For more information, visit the Prophylactic Ovary Removal page.
Hormonal therapy medicines: Two SERMs (selective estrogen receptor modulators) and two aromatase inhibitors have been shown to reduce the risk of developing hormone-receptor-positive breast cancer in women at high risk.
- Tamoxifen has been shown to reduce the risk of first-time hormone-receptor-positive breast cancer in both postmenopausal and premenopausal women at high risk. Certain medicines may interfere with tamoxifen's protective effects. Visit the Tamoxifen page to learn more.
- Evista (chemical name: raloxifene) has been shown to reduce the risk of first-time hormone-receptor-positive breast cancer in postmenopausal women. Visit the Evista page to learn more.
- Aromasin (chemical name: exemestane), an aromatase inhibitor, has been shown to reduce the risk of first-time hormone-receptor-positive breast cancer in postmenopausal women at high risk. Aromasin isn’t approved by the FDA for this use, but doctors may consider it a good alternative to tamoxifen or Evista. In 2013, the American Society of Clinical Oncology (ASCO) released new guidelines on using hormonal therapy medicines to reduce breast cancer risk in high-risk women. These guidelines recommend that doctors talk to high-risk postmenopausal women about using Aromasin to reduce risk. ASCO is a national organization of oncologists and other cancer care providers. ASCO guidelines give doctors recommendations for treatments that are supported by much credible research and experience. Visit the Aromasin page for more information.
- Arimidex (chemical name: anastrozole), also an aromatase inhibitor, has been shown to reduce the risk of first-time hormone-receptor-positive breast cancer in postmenopausal women at high risk. Like Aromasin, Arimidex isn’t approved by the FDA for this use, but doctors may consider it a good alternative to tamoxifen, Evista, or Aromasin. Visit the Arimidex page for more information.
Researchers believe that hormonal therapy medicines will likely lower breast cancer risk in women with an abnormal PALB2 gene, but no specific studies have been done yet.
If you want to try to increase the odds of early detection
Another option besides preventive surgery is to undergo more frequent cancer screenings in an effort to catch cancer early, should it ever develop. Although more frequent screenings do not guarantee early detection of cancer, they are generally recommended for women who do not wish to have preventive surgery.
You can work with your doctor to come up with a screening schedule that is right for you.
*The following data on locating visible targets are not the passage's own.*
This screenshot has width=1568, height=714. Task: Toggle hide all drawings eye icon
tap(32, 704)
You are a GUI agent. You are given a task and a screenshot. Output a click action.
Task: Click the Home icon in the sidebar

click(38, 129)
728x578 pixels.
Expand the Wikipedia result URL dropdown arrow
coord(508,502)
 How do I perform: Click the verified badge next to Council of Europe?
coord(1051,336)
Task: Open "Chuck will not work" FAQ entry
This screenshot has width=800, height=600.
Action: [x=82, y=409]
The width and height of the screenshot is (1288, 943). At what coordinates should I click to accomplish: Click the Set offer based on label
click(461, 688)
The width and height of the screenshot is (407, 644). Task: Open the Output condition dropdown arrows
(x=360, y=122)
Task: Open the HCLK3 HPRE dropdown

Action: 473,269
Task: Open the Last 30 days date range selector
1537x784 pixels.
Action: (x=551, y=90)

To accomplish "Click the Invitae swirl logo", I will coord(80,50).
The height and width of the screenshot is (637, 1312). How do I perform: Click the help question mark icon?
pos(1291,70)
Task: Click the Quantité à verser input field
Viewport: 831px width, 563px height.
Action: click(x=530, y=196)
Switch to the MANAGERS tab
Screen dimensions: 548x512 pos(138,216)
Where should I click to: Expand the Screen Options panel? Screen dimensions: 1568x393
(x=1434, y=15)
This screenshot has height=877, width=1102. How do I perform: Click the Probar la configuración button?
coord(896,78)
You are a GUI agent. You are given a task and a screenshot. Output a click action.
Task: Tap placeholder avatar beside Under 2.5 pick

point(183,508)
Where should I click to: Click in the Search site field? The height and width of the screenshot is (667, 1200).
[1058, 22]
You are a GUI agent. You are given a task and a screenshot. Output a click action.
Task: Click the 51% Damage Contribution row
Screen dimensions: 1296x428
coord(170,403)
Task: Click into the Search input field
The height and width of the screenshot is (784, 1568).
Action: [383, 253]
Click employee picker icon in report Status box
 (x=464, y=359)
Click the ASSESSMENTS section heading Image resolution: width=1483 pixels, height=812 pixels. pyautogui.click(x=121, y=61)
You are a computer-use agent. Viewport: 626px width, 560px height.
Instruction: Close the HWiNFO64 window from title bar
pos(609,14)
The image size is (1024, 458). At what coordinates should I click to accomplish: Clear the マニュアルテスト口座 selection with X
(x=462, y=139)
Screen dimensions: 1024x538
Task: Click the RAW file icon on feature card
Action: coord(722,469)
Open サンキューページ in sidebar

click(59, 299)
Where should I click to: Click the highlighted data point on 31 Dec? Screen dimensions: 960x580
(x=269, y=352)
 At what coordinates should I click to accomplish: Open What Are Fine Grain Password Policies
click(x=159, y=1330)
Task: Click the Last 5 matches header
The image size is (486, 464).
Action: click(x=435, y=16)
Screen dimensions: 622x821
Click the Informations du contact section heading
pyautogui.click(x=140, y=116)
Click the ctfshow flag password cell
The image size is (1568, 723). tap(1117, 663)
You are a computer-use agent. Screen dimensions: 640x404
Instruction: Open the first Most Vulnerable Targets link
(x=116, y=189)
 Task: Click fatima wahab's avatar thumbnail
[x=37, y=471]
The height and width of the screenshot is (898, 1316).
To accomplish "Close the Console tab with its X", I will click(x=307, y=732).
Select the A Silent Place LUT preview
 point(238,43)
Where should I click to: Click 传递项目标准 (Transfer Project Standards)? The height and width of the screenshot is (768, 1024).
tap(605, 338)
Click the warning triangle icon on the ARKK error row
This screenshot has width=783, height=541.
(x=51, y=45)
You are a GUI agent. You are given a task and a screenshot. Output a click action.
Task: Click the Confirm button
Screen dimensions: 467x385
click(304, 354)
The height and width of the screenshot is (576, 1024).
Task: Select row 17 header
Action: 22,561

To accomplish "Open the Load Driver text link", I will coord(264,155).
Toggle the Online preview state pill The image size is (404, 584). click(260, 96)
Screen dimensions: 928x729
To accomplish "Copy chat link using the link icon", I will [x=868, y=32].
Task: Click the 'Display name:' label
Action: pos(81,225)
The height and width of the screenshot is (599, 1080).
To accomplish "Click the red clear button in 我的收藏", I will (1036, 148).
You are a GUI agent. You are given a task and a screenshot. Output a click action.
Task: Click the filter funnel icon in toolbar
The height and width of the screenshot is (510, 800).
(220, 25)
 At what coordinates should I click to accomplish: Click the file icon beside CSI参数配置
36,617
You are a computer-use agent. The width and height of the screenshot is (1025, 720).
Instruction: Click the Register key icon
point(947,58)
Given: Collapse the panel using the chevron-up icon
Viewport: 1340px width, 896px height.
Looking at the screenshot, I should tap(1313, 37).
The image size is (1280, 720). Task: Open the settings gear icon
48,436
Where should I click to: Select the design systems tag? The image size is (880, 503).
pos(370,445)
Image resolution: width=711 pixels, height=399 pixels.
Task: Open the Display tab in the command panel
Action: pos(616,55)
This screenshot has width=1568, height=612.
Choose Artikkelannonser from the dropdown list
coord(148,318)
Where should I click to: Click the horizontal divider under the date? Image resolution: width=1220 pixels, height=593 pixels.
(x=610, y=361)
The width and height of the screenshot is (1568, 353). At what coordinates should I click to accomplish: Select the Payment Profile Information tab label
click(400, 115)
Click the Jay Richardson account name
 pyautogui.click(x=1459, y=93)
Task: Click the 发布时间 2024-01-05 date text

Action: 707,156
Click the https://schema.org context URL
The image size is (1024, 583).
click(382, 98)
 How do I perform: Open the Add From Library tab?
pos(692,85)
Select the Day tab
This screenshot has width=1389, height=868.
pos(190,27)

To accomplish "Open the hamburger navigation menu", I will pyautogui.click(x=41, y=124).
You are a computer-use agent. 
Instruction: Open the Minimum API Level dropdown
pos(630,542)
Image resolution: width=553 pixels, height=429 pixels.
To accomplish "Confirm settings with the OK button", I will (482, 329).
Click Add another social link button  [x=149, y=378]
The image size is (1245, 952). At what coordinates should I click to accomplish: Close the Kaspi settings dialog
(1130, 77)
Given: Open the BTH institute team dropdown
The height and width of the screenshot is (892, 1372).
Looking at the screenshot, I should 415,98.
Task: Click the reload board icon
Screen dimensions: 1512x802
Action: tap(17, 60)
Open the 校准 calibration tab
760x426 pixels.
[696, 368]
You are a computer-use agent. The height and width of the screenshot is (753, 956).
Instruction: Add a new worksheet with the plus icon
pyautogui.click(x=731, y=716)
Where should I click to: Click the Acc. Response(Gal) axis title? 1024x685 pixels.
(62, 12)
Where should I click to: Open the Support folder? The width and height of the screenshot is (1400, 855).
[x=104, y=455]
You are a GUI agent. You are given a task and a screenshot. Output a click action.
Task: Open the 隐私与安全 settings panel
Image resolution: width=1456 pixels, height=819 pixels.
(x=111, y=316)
For example, you might take the following steps:
- Begin annual breast MRI at age 25 or mammogram if breast MRI is unavailable. Screening may start sooner if a family member has been diagnosed under the age of 30. Between ages 30 and 75, begin annual mammogram and breast MRI. For women over the age of 75, screening should be considered on an individual basis with their physicians. Men should receive yearly clinical breast exam starting at age 35, and they should start performing breast self-exam at age 35. Consider participating in a clinical trial evaluating newer methods of early detection.
- Begin annual screening with pelvic exam by a gynecologist by age 25. Between ages 30 and 35, consider ovarian cancer screening with annual pelvic ultrasound with an intravaginal probe and blood tests for a special protein called CA-125. Consider participating in a clinical trial evaluating newer methods of early detection.
- Have a clinical breast exam every 6 months, and examine your breasts monthly.
- Consider participating in a clinical trial of cancer prevention strategies.